Until June 16, iTunes’ hip-hop/R&B sale offers the chance to catch up with a wealth of seminal albums in those genres. Alongside artists like Eminem, 50 Cent, Drake, Amy Winehouse and Nicki Minaj is a record that was ahead of its time in every sense: ‘2001,’ the landmark multi-platinum set released by Dr. Dre in November 1999.
The in-demand hip-hop pioneer, artist, producer, label founder and co-founder of N.W.A. and World Class Wreckin’ Crew had released his first album in his own name, ‘The Chronic,’ in late 1992. Compilations of his work had appeared in ’94 and ’96, but by the end of the decade (and indeed the millennium), Dre’s disciples were hungry for a new studio release.
He had set the scene for the album with a lead single that sent a message of reassurance in its title, that he was ‘Still D.R.E.’ The track peaked just outside the top ten of Billboard’s rap chart, became a top ten hit in the UK and went all the way to No. 1 in Italy.
‘2001’ made its debut on the Billboard 200 at No. 2, and Top R&B Albums at No. 1, with spectacular first-week sales of 516,000. It was beaten only by rock favourites Korn, whose new album ‘Issues’ entered at No. 1 with 574,000 sales.

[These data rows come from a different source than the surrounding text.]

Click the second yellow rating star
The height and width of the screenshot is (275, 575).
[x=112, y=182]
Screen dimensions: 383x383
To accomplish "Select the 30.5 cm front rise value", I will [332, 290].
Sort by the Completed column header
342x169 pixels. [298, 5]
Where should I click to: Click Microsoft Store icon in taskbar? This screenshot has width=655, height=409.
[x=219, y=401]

Dre’s album also made a No. 5 debut on a Billboard chart whose title may not look outdated, but which represented the cutting-edge technology of the day: Top Internet Album Sales.

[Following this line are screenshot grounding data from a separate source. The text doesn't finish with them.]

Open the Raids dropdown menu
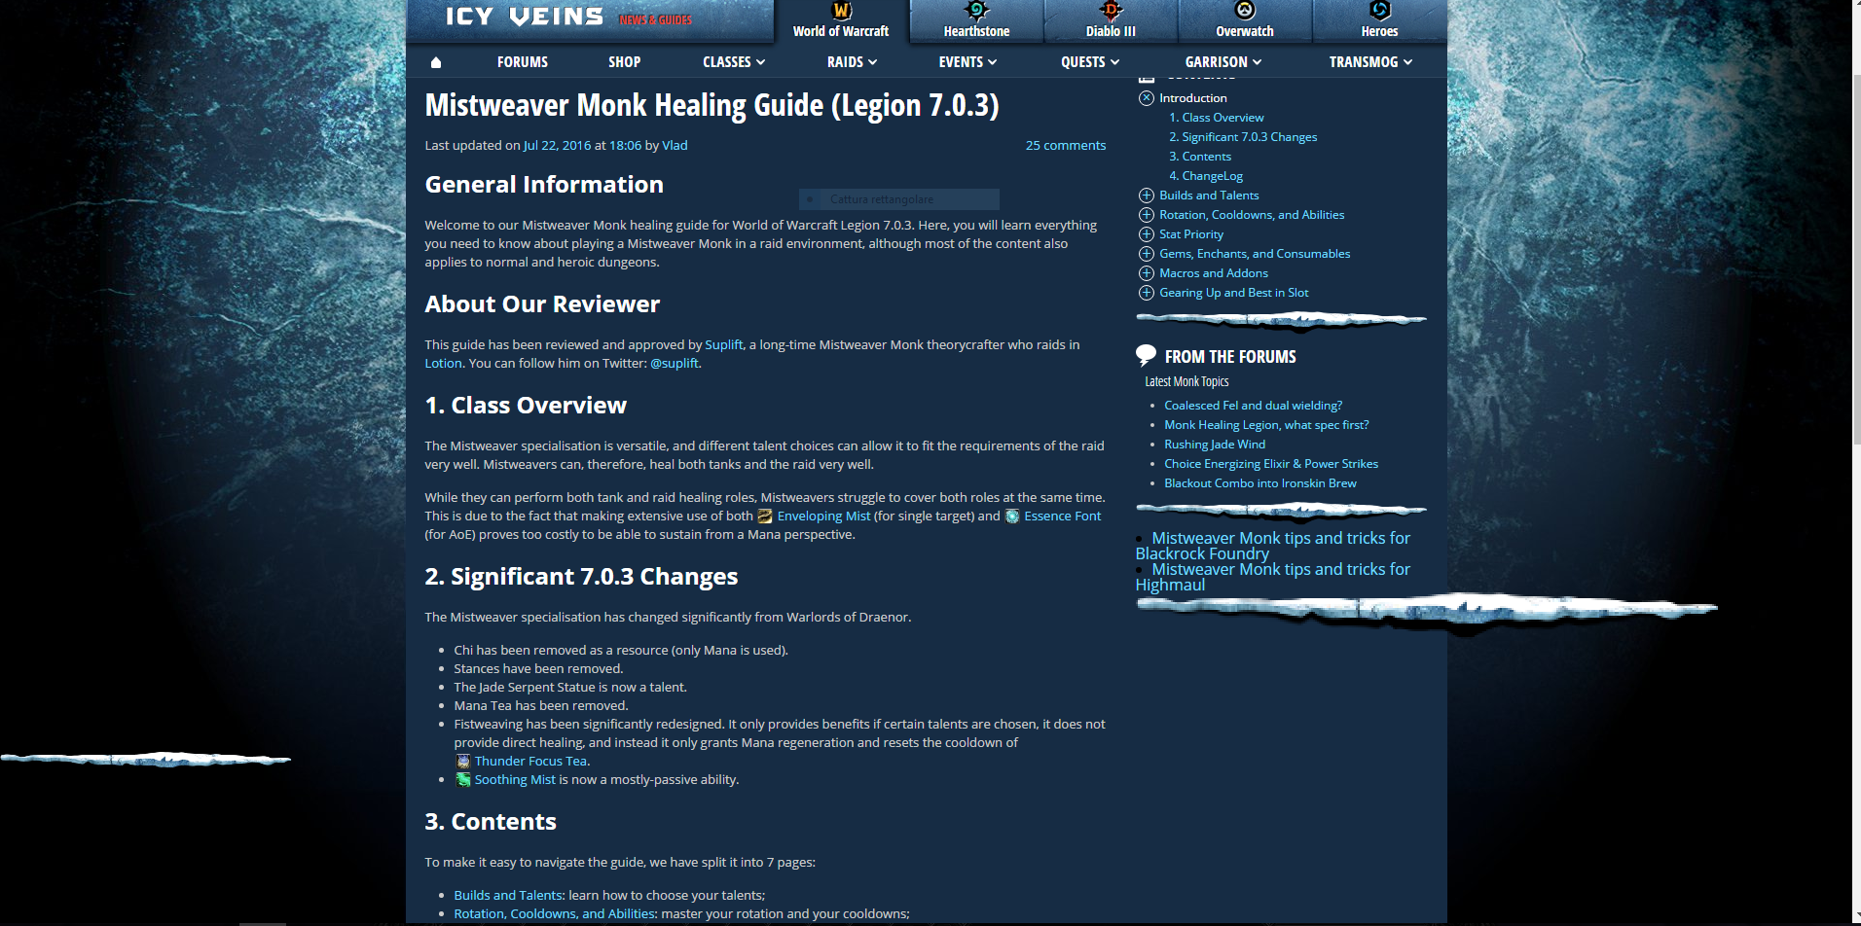 click(x=852, y=62)
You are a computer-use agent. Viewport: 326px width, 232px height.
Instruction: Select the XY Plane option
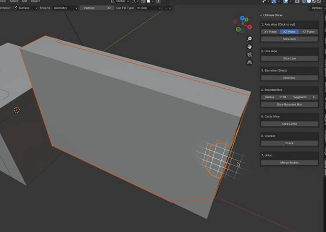coord(270,32)
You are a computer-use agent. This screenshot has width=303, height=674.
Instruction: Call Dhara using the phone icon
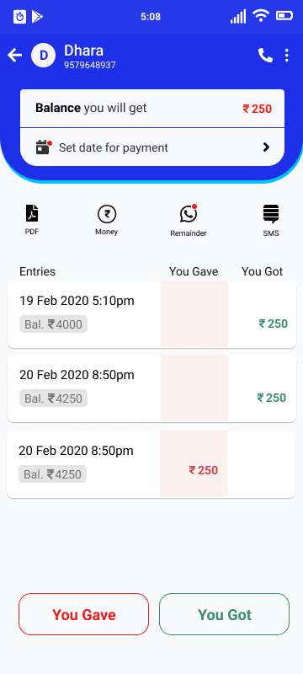click(265, 55)
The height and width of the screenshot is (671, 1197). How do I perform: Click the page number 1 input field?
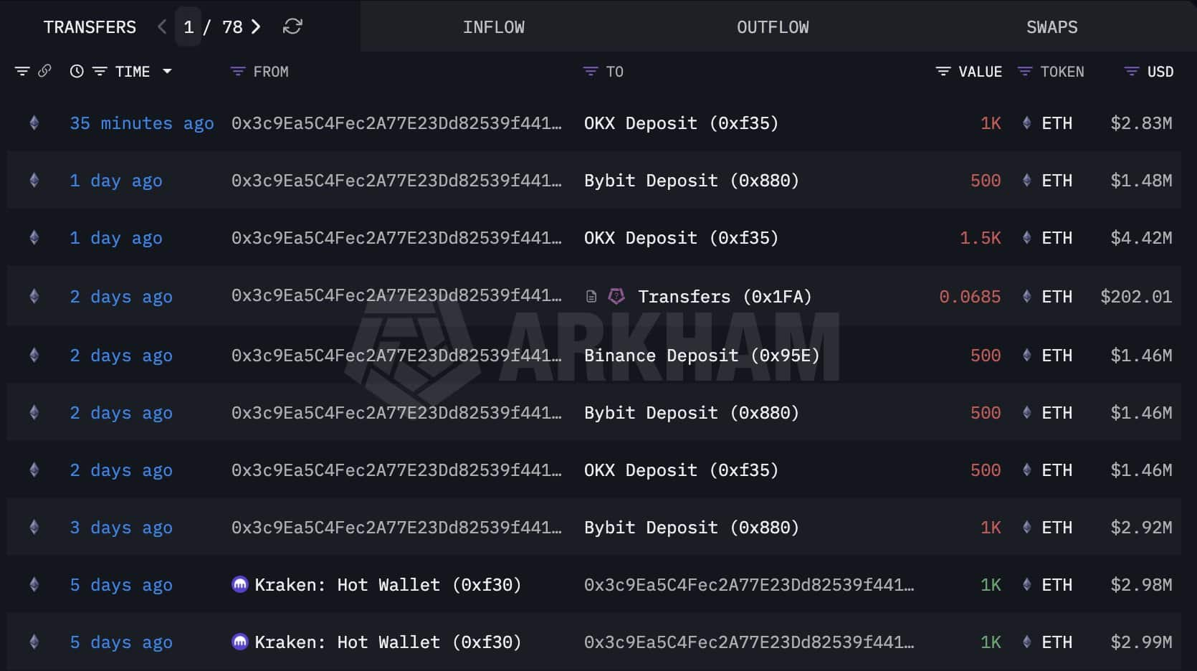point(189,27)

“Everything you hear is planned,” Dre told the New York Times of the album. “It’s a movie, with different varieties of situations. So you’ve got buildups, touching moments, aggressive moments.”
Co-produced by Dre with Mel-Man and Lord Finesse, ‘2001’ featured guest spots by such fellow stars as Eminem, Nate Dogg, Xzibit and The D.O.C. It was such a heavy-hitter that, as the new millennium dawned, it was still sitting proudly on the charts, ending with a 93-week run and six-times platinum certification.